President Donald Trump made another comment about his chances of getting into heaven on Sunday while aboard Air Force One en route to Tel Aviv for the start of Phase One of the Israel-Hamas ceasefire deal that the U.S. helped facilitate.
“I don’t think there’s anything gonna get me in heaven, okay? I really don’t,” he said to reporters on the plane. “I think I’m not maybe heaven-bound.”
“I may be in heaven right now as we fly on Air Force One,” the president joked. “I’m not sure I’m going to be able to make heaven.”
Trump has a history of making remarks about his concerns regarding the afterlife. While he has made more comments lately about getting to heaven, he has talked publicly about it as far back as 2016.
“This will be maybe the most important election that our country’s ever had,” he said to evangelical leaders in August 2016 during his presidential campaign. “Once I get in, I will do my thing that I do very well, and I figure it’s probably maybe the only way I’m going to get to heaven.”
After the assassination attempt against him in July 2024, Trump was asked by Fox News’ Laura Ingraham if he believes in heaven. “I do,” he said emphatically. “If I’m good, I’m going to heaven. And if I’m bad, I’m going to someplace else.”

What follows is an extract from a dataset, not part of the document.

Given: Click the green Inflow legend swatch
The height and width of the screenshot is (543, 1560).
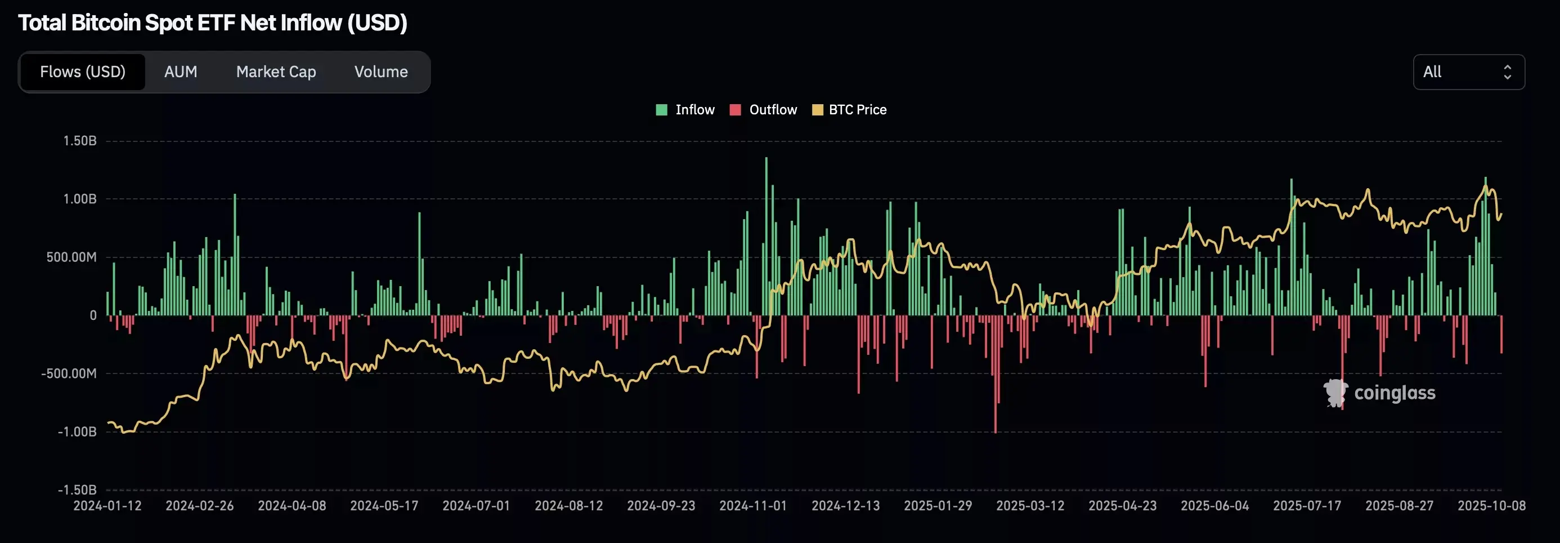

In August 2025, Trump told “Fox & Friends” in a telephone interview that he felt his chances of making it to heaven could increase if he negotiates peace between Russia and Ukraine.

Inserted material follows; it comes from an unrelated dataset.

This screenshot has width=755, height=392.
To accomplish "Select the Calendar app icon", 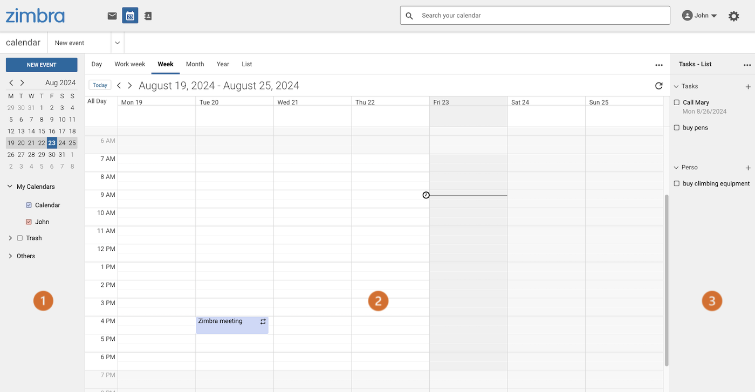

“I want to try and get to heaven if possible. I’m hearing I’m not doing well,” he said. “I hear I’m really at the bottom of the totem pole.”
“I think the president was serious,” White House Press Secretary Karoline Leavitt said, when asked if Trump was joking about the spiritual motivation behind his peace efforts. “I think the president wants to get to heaven, as I hope we all do in this room as well,” Leavitt told reporters.
Shortly after, in a “Todd Starnes Show” radio interview, the president said, “If you’re not a believer and you believe you go nowhere, what’s the reason to be good really? There has to be some kind of a report card up there someplace, you know, like, let’s go to heaven, let’s get into heaven.”